THP-1 cells were seeded in the 24-well plates and incubated with 100 ng/mL of PMA for 48 h before the phagocytosis assay. ExosLO2 and ExosCD47-HuR labeled by PKH26 dye were co-cultured with differentiated THP-1 cells for 2 h and 4 h, respectively. Subsequently, the cells were stained with DIO and DAPI and observed using CLSM.
The biodistribution of Exos was investigated in vivo in this study. Exos were labeled with 1,1'-dioctadecyl-3,3,3',3'-tetramethylindotricarbocyanine iodide (DIR) dye (AAT Bioquest, USA) at a final concentration of 1 μM, with 200 μg of Exos in a volume of 200 μL, and were administered intravenously via the tail vein. Fluorescence signals were captured using a fluorescent imaging system (NightOWL II LB983, Berthold, Bad Wildbad, Germany) with excitation and emission wavelengths of 750/780 nm at 0.5 h, 3 h, 6 h, 12 h, 24 h, 48 h, and 72 h post-injection. Major organs, including the liver, lung, spleen, heart, and kidney, were harvested 24 h post-injection when the mice were humanely euthanized and were imaged using the same equipment. The mean fluorescence intensities were analyzed using Indigo software.

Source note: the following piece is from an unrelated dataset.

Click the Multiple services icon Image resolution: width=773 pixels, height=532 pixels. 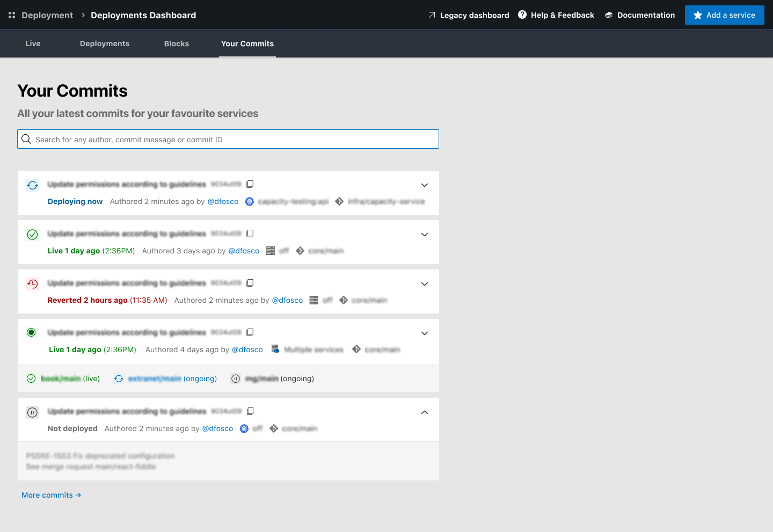275,349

Male BALB/c mice aged 6~8 weeks were procured from the Animal Center of Chongqing Medical University. The animal experiments were performed by the Guide for the Care and Use of Laboratory Animals and approved by the Animal Ethics Committee at Chongqing Medical University (Chongqing, China). Surgical induction of HIRI or sham surgery was conducted as previously reported [50]. Briefly, mice were anesthetized via intraperitoneal injection of sodium pentobarbital (60 mg/kg) and placed supine on a temperature-controlled surgery table set at 37 °C to maintain the mice's body temperature at 33 °C. A midline laparotomy was performed, and an atraumatic clip was employed to block clamp blood supply to the left lateral and median lobes of the liver. Following 60 min of partial hepatic ischemia, the clip was removed to initiate hepatic reperfusion. Sham control underwent identical procedures without vascular occlusion. The mice were kept hydrated with warm saline throughout the procedure. The mice were euthanized at several fixed reperfusion time points (3 h, 6 h, 12 h, 24 h, 36 h, 48 h, 72 h) after reperfusion to collect blood and the ischemic liver tissue for further analysis. Each animal experiment consisted of three replicates within each group of animals.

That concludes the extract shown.